## Exercise goal
Since pictures are not part of the copy, please output only the lines from the one with "Task: Open Data" through the end of the data below, exactly as written.

__________________________________________________

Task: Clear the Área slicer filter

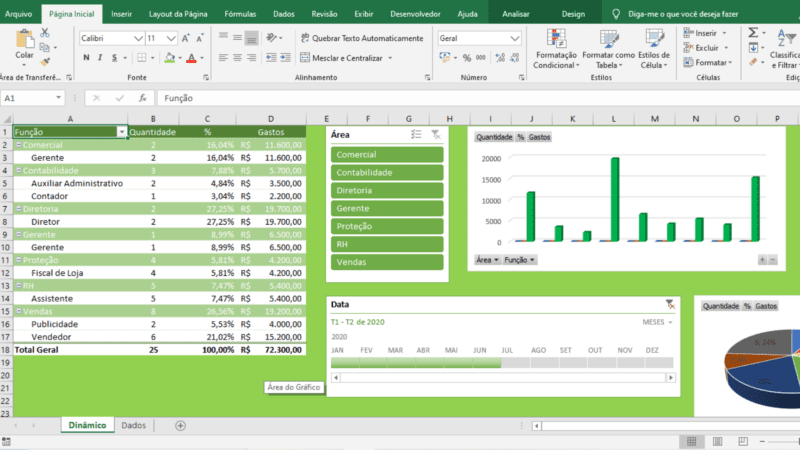Action: [x=435, y=133]
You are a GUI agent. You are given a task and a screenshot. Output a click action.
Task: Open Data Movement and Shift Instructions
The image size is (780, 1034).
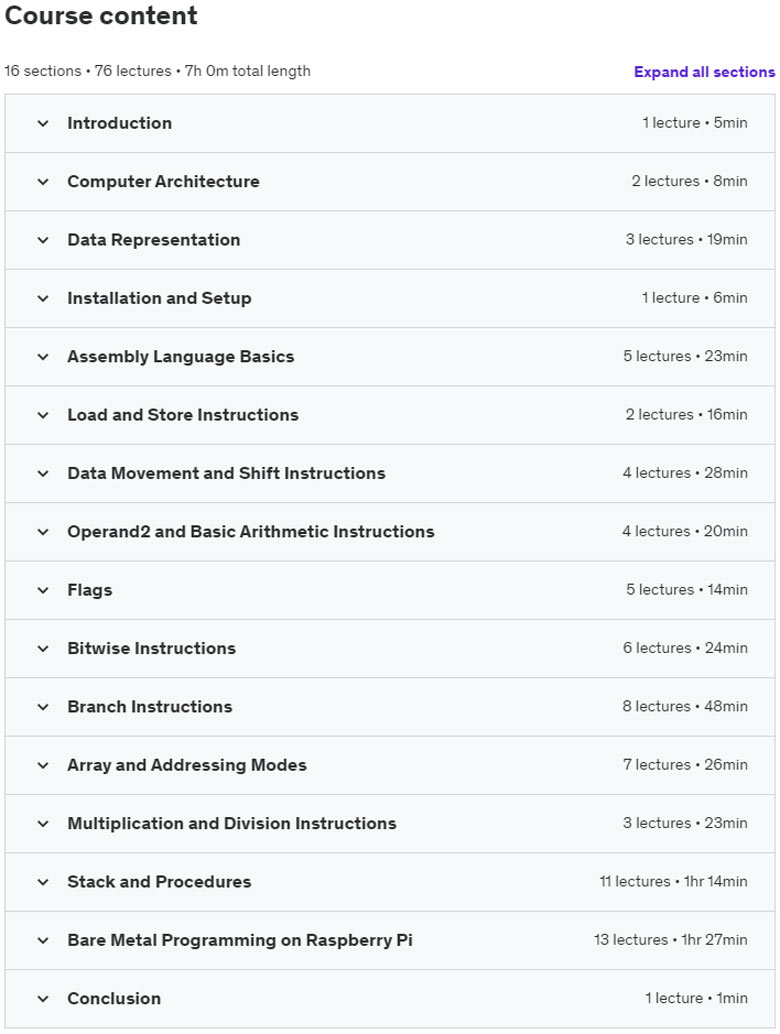tap(226, 473)
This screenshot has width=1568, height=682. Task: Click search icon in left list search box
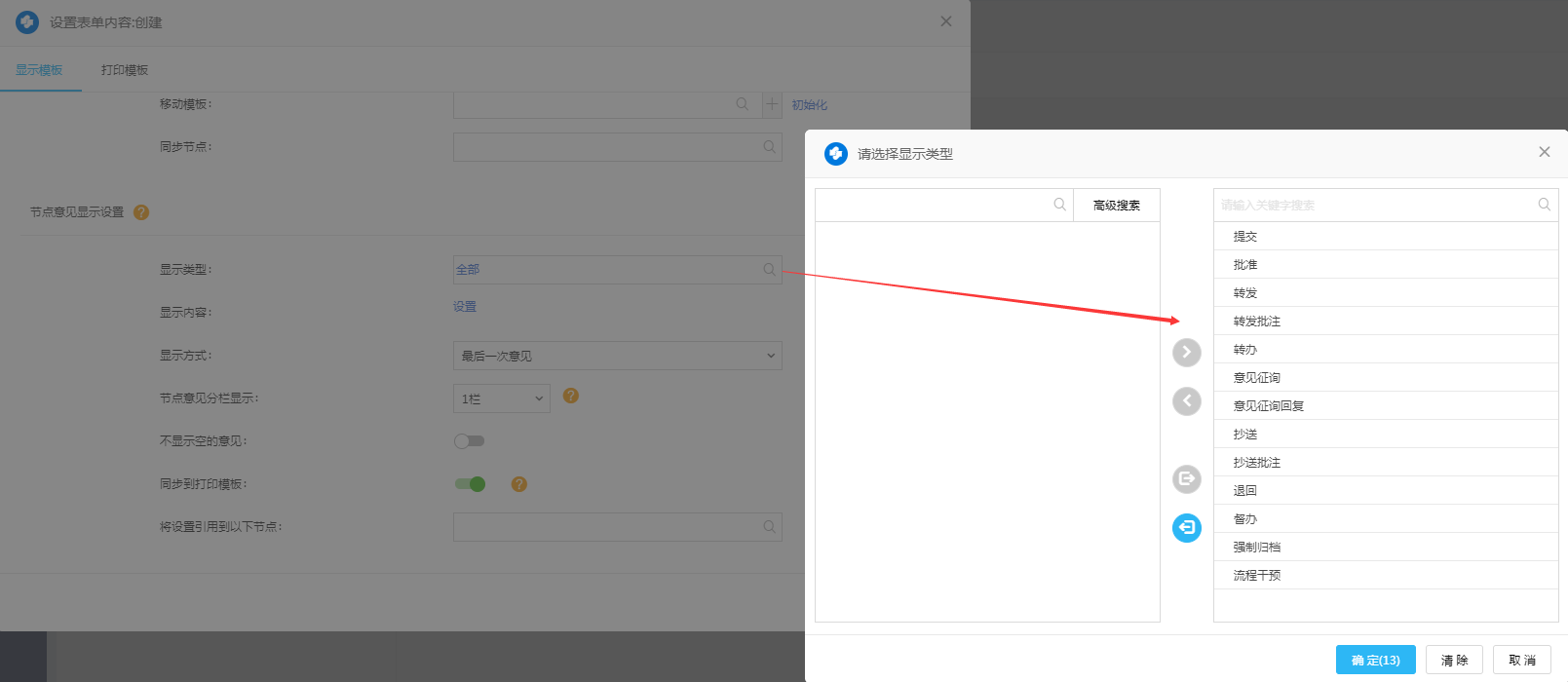point(1059,205)
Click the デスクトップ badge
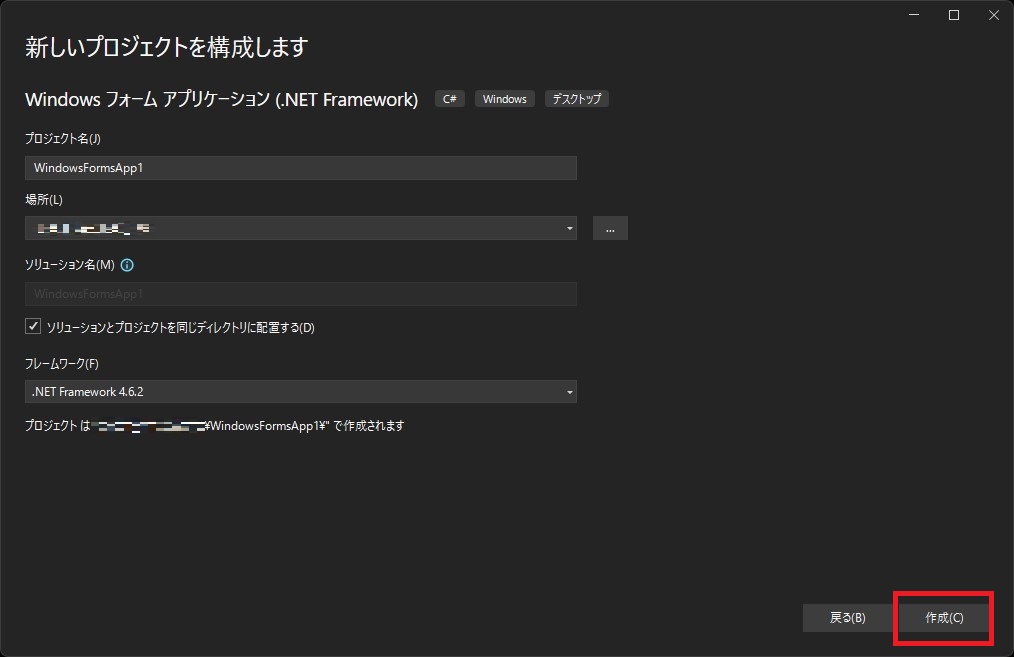 [576, 98]
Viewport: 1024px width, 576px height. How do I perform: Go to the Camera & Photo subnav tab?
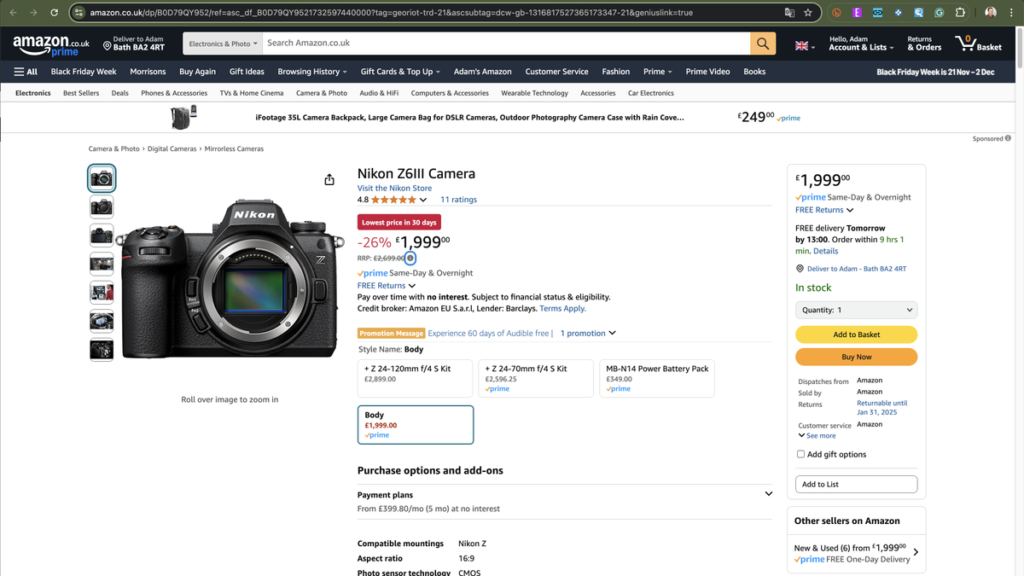point(321,93)
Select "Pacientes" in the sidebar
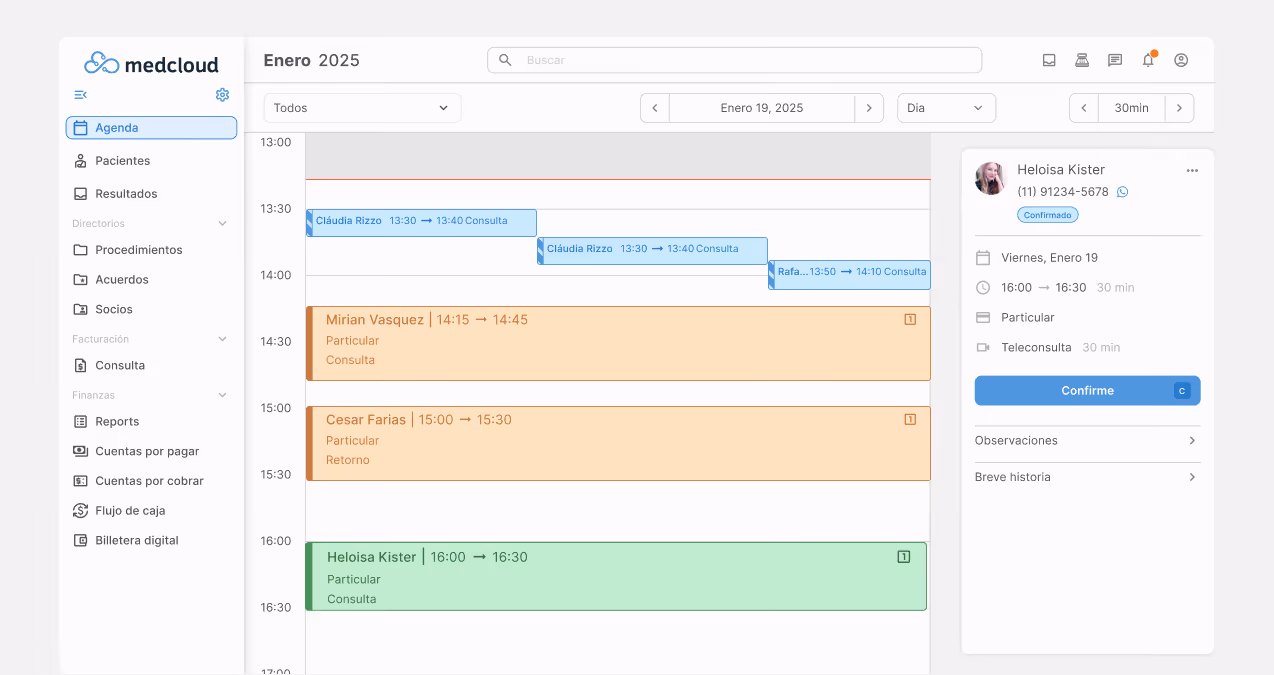Image resolution: width=1274 pixels, height=675 pixels. pos(121,160)

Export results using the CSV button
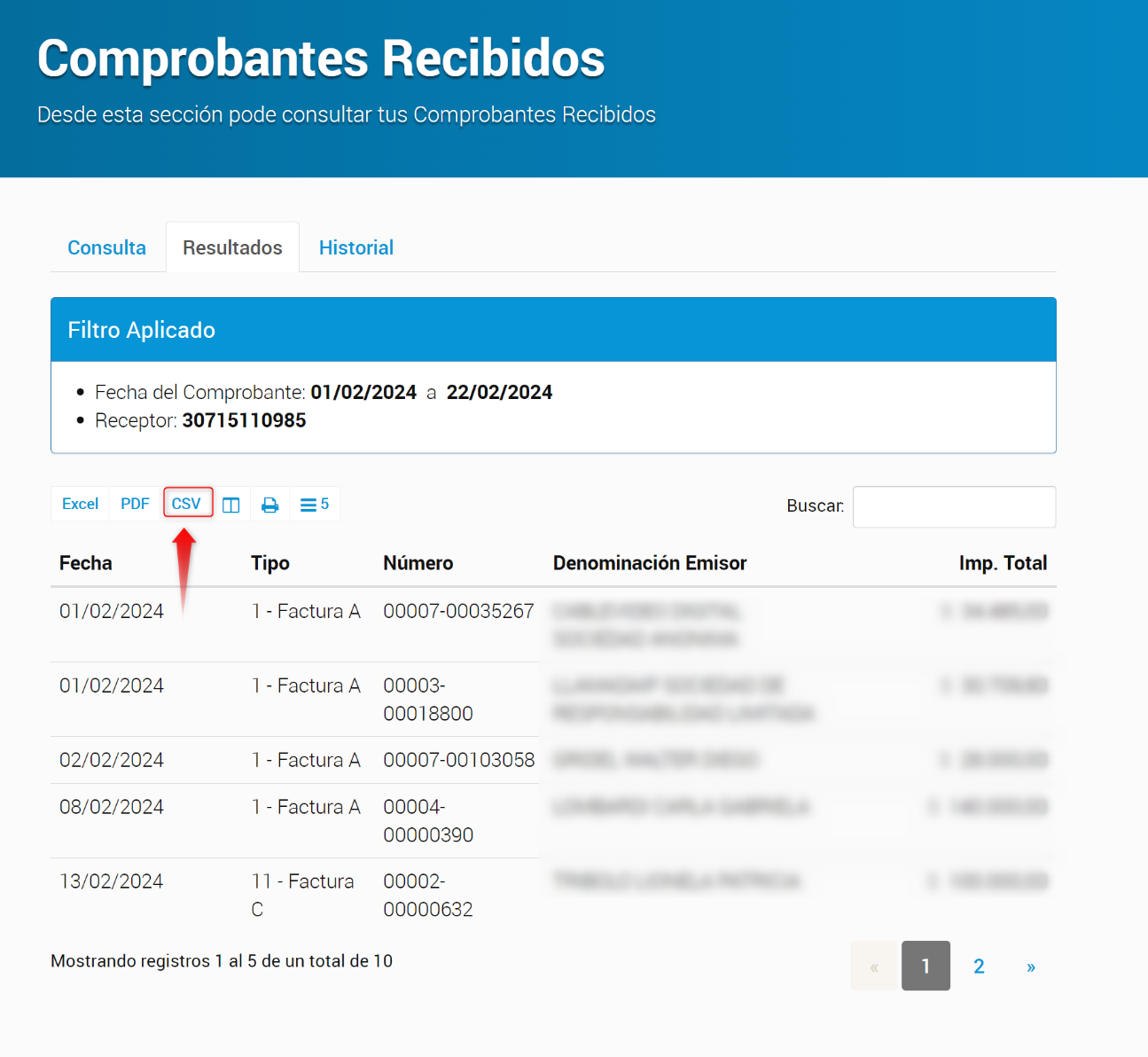pyautogui.click(x=187, y=504)
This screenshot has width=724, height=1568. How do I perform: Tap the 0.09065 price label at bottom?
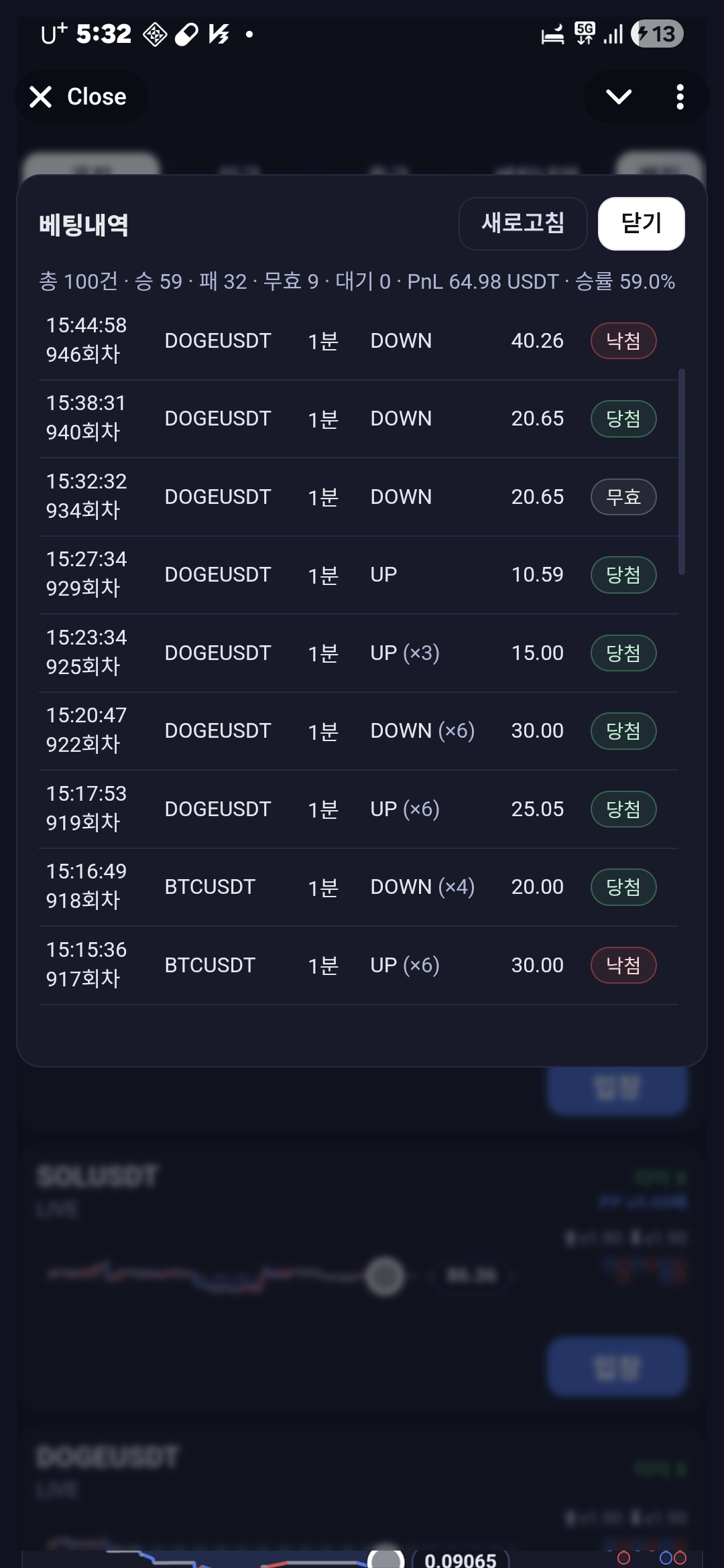tap(461, 1559)
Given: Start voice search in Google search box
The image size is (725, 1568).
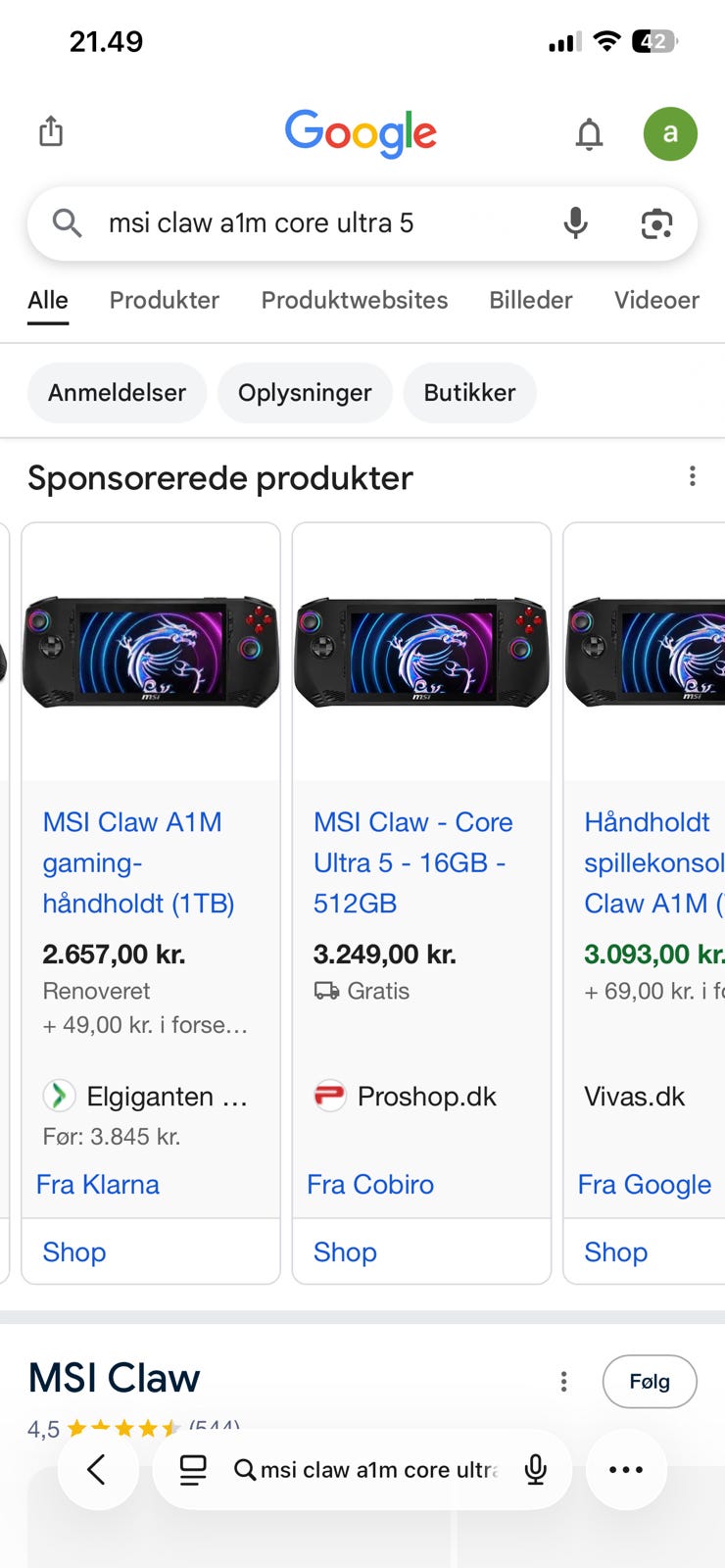Looking at the screenshot, I should pos(576,223).
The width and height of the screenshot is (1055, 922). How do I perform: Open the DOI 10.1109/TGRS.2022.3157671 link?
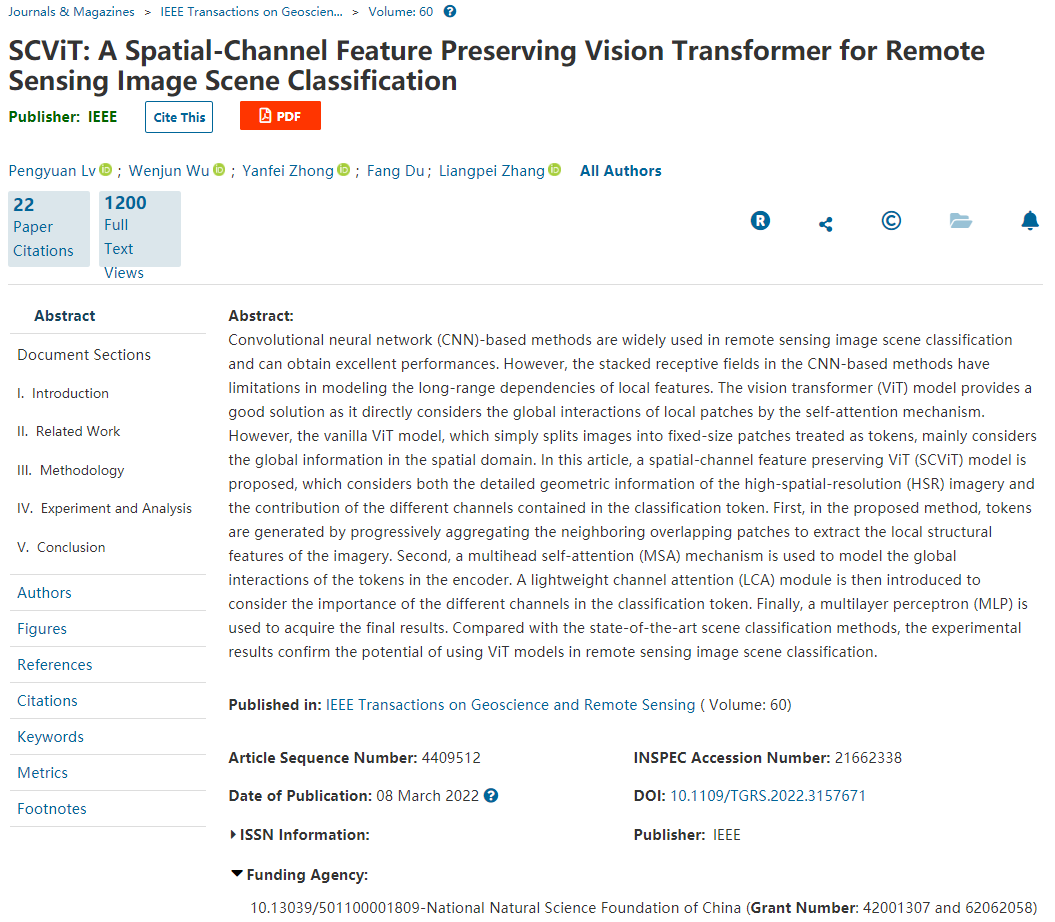click(x=767, y=796)
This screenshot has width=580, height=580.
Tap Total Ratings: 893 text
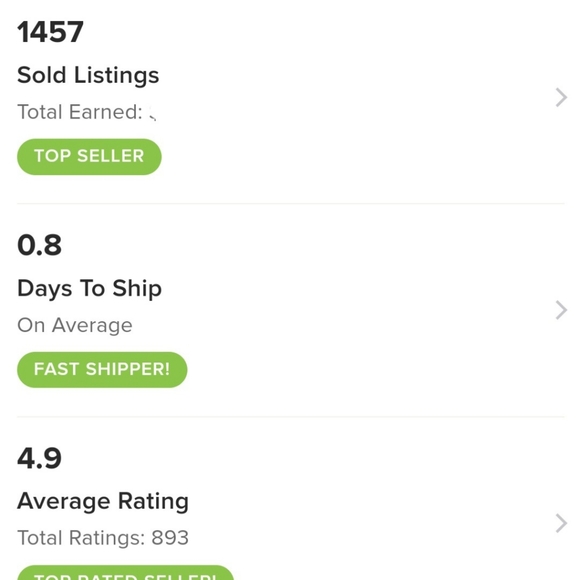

__________________________________________________

## Answer box
Task: Open Data Movement and Shift Instructions
The image size is (780, 1034).
tap(226, 473)
This screenshot has width=1568, height=682. Task: Click search icon in left list search box
point(1059,205)
Click the デスクトップ badge
 [576, 98]
Viewport: 1024px width, 576px height. How do I perform: Go to the Camera & Photo subnav tab?
point(321,93)
Select "Pacientes" in the sidebar
Image resolution: width=1274 pixels, height=675 pixels. pos(121,160)

Export results using the CSV button
pyautogui.click(x=187, y=504)
This screenshot has width=724, height=1568. How do I perform: Tap the 0.09065 price label at bottom?
tap(461, 1559)
Given: Start voice search in Google search box
The image size is (725, 1568).
Looking at the screenshot, I should pos(576,223).
The width and height of the screenshot is (1055, 922). How do I perform: Open the DOI 10.1109/TGRS.2022.3157671 link?
click(x=767, y=796)
This screenshot has width=580, height=580.
Tap Total Ratings: 893 text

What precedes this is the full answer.